# Ex. 01 - Custom cryptography
Write a program that that offers both encoding and decoding functionalities over textual data.
The desired encoding algorithm operates by simple substitution, mapping one character to one another according to a given cipher.

For instance, take into account the following cipher. Any character not considered in the set of matches, is left unchanged by the algorithm.
Feel free to play with the cipher, but make sure matches are non-ambiguous: we need to be able to perform both encoding and decoding.

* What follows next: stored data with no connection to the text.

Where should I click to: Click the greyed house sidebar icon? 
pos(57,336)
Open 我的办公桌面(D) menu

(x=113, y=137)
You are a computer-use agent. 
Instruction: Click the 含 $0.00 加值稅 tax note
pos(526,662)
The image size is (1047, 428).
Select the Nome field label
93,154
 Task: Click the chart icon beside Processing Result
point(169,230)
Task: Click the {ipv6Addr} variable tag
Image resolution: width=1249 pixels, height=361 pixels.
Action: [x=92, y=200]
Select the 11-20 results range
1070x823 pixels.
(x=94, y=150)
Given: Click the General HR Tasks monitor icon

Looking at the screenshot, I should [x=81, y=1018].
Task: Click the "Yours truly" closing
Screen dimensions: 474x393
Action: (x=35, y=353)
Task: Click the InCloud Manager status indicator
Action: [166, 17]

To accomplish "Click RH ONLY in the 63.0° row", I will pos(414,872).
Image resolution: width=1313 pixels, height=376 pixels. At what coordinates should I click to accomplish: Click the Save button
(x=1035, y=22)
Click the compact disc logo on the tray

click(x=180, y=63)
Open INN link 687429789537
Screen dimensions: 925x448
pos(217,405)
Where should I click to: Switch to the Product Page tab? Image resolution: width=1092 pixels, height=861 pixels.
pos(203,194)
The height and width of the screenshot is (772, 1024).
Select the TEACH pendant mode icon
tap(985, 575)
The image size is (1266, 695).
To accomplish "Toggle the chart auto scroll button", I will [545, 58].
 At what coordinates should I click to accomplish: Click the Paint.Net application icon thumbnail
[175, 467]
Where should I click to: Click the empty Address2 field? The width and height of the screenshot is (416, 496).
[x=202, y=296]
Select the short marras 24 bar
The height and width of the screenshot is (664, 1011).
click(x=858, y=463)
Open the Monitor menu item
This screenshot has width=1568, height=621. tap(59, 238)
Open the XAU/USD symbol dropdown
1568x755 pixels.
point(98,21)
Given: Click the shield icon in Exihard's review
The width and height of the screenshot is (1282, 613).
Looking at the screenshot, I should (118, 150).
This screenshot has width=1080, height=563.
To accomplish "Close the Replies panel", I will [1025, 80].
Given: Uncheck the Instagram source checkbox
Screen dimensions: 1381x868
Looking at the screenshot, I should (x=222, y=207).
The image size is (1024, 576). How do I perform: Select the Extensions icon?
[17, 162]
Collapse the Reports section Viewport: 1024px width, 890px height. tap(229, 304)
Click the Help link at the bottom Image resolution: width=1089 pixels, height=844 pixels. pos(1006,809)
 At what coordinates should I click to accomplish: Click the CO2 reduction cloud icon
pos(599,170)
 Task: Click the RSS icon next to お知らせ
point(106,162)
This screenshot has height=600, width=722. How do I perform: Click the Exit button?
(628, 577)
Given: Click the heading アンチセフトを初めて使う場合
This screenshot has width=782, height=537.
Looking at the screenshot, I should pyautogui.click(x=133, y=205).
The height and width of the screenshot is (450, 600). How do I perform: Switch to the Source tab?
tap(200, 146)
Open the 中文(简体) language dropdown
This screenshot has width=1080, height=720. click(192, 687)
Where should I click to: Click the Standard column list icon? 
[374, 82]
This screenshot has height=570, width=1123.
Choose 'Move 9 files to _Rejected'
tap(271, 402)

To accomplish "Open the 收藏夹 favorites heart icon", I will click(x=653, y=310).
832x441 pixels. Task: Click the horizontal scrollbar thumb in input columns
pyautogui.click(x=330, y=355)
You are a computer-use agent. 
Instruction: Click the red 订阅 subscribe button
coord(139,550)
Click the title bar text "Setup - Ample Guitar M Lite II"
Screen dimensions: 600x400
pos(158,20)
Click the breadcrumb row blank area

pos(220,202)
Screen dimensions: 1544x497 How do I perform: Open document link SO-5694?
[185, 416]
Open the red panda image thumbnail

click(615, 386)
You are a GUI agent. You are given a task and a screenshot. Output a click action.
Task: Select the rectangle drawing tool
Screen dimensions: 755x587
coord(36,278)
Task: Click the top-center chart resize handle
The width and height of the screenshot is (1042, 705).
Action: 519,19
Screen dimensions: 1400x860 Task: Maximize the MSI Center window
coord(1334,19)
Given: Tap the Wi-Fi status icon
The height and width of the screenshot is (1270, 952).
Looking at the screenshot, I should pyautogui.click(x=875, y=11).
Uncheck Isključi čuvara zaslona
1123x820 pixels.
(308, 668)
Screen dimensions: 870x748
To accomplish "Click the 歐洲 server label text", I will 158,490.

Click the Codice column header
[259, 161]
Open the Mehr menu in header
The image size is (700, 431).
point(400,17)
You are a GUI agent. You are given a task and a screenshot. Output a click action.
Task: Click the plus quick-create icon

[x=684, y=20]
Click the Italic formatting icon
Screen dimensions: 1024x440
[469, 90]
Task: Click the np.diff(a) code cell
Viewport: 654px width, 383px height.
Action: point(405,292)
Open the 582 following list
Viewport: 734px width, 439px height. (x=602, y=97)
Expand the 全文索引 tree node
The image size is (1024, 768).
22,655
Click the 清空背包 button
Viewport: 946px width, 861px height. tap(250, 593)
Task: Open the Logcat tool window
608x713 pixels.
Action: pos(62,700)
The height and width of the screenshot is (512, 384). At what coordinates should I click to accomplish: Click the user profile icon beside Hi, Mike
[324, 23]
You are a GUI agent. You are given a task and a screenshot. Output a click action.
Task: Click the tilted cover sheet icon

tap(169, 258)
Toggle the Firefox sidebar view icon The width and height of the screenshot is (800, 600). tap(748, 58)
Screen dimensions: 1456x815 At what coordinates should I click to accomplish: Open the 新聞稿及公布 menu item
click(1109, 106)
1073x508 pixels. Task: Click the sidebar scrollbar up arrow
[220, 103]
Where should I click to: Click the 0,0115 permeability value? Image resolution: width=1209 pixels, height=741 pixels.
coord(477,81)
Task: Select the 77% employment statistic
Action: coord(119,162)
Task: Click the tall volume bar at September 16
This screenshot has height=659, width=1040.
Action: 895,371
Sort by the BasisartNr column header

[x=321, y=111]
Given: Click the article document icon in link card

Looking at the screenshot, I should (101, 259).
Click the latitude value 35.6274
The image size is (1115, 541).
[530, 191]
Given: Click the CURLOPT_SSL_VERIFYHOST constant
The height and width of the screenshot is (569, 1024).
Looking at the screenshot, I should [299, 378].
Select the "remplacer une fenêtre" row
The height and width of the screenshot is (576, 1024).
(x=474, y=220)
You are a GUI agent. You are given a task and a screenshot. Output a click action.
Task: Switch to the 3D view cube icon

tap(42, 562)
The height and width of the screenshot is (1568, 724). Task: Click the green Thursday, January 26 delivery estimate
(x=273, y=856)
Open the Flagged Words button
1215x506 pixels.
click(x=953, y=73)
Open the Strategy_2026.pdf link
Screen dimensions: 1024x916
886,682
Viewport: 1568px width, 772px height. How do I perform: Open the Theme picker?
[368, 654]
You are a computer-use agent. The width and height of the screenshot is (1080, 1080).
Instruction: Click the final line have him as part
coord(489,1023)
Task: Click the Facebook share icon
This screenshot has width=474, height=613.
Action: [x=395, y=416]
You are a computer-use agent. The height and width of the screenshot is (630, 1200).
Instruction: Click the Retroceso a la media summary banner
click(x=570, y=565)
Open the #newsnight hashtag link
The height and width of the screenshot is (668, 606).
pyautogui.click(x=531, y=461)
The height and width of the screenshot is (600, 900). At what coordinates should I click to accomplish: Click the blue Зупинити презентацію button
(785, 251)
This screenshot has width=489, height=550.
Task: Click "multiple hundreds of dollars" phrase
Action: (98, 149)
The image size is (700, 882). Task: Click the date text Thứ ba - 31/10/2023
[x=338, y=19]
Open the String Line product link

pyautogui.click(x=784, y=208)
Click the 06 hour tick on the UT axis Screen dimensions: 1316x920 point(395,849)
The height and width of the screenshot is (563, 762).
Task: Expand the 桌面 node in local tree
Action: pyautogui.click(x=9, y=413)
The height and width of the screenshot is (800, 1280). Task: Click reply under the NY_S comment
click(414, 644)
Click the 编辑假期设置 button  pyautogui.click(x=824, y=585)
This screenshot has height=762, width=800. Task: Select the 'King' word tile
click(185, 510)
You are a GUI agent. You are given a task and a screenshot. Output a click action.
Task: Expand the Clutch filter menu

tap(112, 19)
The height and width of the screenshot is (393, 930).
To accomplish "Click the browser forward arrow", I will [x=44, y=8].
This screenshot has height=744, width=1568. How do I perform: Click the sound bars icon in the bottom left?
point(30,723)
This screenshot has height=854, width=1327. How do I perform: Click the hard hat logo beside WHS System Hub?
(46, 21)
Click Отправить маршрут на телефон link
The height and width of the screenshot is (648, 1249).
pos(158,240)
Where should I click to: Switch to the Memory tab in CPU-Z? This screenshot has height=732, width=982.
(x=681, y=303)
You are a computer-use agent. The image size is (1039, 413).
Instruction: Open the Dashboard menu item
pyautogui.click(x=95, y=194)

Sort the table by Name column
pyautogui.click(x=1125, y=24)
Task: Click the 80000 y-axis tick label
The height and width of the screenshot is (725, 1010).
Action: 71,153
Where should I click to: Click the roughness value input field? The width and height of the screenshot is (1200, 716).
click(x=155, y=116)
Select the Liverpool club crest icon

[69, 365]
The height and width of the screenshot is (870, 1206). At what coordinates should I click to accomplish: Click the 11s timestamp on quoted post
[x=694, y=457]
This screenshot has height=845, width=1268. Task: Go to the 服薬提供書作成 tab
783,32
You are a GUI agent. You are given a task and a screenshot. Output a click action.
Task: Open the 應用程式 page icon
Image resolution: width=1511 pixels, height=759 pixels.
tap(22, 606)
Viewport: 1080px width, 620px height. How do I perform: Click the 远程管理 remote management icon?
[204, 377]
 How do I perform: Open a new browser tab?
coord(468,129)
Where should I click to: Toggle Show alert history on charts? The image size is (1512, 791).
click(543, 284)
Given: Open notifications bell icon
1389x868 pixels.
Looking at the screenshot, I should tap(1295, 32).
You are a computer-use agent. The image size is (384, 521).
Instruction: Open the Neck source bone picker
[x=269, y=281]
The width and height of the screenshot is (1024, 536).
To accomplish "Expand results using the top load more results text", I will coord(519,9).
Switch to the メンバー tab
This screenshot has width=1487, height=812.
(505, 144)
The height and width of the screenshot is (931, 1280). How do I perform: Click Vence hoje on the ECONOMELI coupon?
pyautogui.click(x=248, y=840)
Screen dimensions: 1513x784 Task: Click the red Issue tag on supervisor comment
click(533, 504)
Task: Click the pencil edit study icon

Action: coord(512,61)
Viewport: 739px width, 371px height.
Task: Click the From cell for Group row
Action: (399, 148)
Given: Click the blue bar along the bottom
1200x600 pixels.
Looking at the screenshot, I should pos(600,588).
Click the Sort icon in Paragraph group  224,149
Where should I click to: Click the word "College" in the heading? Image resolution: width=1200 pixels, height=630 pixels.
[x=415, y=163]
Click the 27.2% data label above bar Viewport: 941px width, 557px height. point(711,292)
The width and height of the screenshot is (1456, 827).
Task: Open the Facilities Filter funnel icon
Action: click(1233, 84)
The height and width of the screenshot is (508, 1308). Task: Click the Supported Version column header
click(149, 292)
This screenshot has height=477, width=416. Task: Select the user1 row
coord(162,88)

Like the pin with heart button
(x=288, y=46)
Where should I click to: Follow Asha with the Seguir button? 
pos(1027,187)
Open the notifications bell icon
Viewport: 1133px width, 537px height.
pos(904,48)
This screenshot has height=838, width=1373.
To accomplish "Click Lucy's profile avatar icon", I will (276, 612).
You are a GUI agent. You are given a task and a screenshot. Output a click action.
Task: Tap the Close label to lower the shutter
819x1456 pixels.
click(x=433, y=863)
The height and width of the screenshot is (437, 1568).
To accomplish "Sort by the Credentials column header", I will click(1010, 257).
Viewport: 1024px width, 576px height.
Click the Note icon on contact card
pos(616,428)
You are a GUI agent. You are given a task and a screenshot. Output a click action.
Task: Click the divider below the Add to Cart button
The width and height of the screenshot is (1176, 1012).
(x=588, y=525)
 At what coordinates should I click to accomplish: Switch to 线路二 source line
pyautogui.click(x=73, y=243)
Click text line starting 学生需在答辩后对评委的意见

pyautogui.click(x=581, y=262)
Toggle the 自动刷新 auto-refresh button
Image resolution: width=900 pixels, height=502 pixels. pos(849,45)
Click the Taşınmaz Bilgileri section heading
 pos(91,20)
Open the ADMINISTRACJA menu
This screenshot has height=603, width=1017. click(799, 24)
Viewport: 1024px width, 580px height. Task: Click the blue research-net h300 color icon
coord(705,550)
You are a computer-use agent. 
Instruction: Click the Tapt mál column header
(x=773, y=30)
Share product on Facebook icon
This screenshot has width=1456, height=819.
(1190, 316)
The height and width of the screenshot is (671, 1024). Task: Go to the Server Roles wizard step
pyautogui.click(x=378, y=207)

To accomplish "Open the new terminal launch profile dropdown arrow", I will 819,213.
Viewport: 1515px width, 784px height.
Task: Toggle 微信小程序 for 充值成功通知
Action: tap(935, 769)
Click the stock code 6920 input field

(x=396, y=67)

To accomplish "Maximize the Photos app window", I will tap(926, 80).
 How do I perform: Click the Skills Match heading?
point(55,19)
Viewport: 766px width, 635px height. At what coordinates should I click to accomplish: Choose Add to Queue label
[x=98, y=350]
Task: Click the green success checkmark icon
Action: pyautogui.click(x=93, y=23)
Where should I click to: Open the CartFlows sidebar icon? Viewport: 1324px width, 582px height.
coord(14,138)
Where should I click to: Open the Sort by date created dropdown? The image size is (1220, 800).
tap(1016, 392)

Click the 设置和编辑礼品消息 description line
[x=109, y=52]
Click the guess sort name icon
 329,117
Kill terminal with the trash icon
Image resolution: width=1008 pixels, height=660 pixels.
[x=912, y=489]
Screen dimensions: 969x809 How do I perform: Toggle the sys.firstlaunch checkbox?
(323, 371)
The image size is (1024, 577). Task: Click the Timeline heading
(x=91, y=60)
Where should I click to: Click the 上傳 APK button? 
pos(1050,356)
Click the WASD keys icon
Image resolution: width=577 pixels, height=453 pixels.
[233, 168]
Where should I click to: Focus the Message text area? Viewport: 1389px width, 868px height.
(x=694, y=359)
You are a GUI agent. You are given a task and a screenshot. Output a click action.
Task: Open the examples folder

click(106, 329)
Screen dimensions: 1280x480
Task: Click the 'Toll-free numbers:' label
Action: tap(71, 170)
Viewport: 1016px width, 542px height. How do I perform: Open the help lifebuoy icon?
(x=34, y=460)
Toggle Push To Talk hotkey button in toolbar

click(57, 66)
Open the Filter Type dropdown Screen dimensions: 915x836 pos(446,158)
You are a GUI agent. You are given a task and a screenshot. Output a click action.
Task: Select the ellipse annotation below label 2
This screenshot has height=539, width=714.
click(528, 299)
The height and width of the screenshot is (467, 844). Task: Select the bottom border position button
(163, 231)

| 1 | 2 | 3 | 4 | 5 | a | e | i | o | u |
|---|---|---|---|---|---|---|---|---|---|
| 3 | 5 | 1 | 2 | 4 | e | i | u | a | o |

## Examples
- `hello 123` becomes `hilla 351`
- `900 minus 600 is 300` becomes `900 munos 600 is 100`

## Hints
- Consider which data structure, if any, could be most suitable to store our cipher
- Consider which data structure, if any, could be most suitable to store our input and output data.

In [44]:
cypher={
    '1':'3',
    '2':'5',
    '3':'1',
    '4':'2',
    '5':'4',
    'a':'e',
    'e':'i',
    'i':'u',
    'o':'a',
    'u':'o'
}


def encrypt(cypher: dict, *list_sentence: str):
    return tuple((( ''.join([ cypher.get(char,char) for char in  sentence]) for sentence in list_sentence )))



s1="hello 123"
s2="900 minus 600 is 300"

print(encrypt(cypher,s1,s2))


('hilla 351', '900 munos 600 us 100')


# Ex. 02 - Scrambled words
Write a program that will scramble each word of a text given as argument or read from a file. Scrambling applies only to words of at least length four and it modifies only the letters in the middle of the word: the first and last letter must always remain the same.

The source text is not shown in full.